Ensuite, les déclarations sur les mœurs sont toujours virtuellement considérées comme susceptibles de vouloir régenter la vie des gens, et cela contribue à faire qu’elles soient moins bien acceptées. Cela dit, je ne reprocherai pas à telle ou telle Église d’indiquer ses positions sur ces questions : même quand je ne suis pas d’accord avec leur contenu, j’estime que c’est son droit et je ne réclame pas la liberté que pour ceux qui pensent comme moi.

En revanche, je regrette que l’État français, qui se veut laïque, tienne beaucoup compte de positions, notamment des autorités catholiques, et qui sont minoritaires dans le pays, notamment sur les questions de l’euthanasie et du mariage entre personnes de même sexe.

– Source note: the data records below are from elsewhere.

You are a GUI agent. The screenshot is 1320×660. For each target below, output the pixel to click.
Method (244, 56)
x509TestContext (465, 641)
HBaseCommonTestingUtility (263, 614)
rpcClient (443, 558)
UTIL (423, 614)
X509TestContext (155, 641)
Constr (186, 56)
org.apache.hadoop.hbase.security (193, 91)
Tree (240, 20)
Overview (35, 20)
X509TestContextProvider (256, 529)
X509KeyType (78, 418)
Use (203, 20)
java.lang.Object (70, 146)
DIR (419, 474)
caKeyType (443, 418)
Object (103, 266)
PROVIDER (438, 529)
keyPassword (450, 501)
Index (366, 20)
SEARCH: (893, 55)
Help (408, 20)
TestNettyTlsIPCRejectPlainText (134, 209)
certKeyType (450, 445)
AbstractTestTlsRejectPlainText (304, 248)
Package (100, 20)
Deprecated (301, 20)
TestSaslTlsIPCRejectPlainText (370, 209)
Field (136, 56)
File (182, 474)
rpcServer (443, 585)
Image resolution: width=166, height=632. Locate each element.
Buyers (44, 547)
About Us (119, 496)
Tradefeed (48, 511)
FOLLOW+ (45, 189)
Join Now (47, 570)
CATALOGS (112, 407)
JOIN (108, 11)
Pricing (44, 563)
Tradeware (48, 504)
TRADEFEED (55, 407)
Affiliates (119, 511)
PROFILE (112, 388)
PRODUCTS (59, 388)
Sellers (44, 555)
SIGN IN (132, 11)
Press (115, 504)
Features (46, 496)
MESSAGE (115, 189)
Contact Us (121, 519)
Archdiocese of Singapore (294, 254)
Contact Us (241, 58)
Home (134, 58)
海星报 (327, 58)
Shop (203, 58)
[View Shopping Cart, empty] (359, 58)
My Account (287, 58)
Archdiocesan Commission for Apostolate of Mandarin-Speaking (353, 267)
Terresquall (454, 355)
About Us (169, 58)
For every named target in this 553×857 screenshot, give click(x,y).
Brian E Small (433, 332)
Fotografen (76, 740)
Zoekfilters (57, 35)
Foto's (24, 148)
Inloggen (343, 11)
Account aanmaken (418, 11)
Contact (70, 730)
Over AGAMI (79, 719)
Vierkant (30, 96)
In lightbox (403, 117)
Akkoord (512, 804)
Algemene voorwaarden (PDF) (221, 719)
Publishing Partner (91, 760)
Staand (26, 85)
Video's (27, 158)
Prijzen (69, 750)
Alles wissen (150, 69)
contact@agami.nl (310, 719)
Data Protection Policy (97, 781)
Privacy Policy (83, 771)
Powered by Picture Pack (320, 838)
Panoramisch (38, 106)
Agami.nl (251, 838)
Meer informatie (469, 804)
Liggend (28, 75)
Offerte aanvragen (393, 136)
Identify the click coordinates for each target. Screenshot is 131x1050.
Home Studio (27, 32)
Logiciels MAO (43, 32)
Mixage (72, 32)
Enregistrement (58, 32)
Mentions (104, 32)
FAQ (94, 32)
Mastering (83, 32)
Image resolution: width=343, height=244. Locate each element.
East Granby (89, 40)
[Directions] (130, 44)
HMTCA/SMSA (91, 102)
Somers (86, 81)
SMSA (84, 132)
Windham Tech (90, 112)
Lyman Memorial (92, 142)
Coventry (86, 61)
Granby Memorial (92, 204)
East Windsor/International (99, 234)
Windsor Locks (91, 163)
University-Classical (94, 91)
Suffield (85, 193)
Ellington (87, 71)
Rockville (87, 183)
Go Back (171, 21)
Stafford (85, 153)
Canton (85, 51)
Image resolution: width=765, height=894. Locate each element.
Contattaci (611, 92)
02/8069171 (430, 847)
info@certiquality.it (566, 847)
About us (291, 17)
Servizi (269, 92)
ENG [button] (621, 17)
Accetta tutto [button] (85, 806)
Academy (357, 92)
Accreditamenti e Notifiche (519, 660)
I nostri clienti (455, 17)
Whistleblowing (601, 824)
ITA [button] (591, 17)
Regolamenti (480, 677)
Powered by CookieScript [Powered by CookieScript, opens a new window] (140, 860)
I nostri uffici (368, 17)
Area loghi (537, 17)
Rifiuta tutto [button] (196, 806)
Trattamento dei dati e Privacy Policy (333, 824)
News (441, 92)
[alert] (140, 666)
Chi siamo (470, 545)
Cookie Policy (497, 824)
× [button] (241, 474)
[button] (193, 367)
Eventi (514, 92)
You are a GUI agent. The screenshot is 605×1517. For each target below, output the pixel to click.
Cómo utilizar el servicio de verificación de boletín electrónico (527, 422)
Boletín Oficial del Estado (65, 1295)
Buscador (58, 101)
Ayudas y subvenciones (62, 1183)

Système médiatique vs débat démocratique

Troisième point : comme pour toute autre composante de la société civile, les positions prises sont triées selon des critères médiatiques.

J’ai parlé de propositions livrées au débat démocratique. J’aimerais qu’il en soit ainsi, mais cela ne fonctionne pas réellement de cette manière : le système médiatique trie, entre les nombreuses propositions de sens, selon des critères non rationnels.

Un prêtre (ou un responsable associatif) prend position contre les expulsions de Roms, cela peut faire quelques lignes dans le journal local, sans plus.

Mais le prêtre de Lille renvoyant sa médaille et déclarant qu’il a prié pour que Sarkozy ait une crise cardiaque, et la télévision en a parlé pendant au moins deux jours. Il a réalisé un « coup » (pour la « bonne cause », mais ce n’est pas le problème que je veux poser ici) et ce coup était nécessaire pour se faire entendre.

Autrement dit : l’incongru, le spectaculaire, l’inflation du geste ou du propos, compte plus que la valeur intrinsèque de l’argumentation.

On peut le déplorer, on doit constater qu’il en est ainsi, et que cela fonctionne de façon générale. L’exemple du prêtre de Lille n’en est qu’une nouvelle illustration parmi tant d’autres.

Notre société fonctionne selon l’émotionnel et l’inflation, pas selon le rationnel. Et cela, c’est un véritable problème pour le débat démocratique.


* Jean Baubérot, professeur émérite (Sorbonne), est l’auteur d’une quarantaine d’ouvrages, dont Histoire de la laïcité en France et Les Laïcités dans le monde, tous deux parus dans la collection « Que sais-je », aux éditions PUF.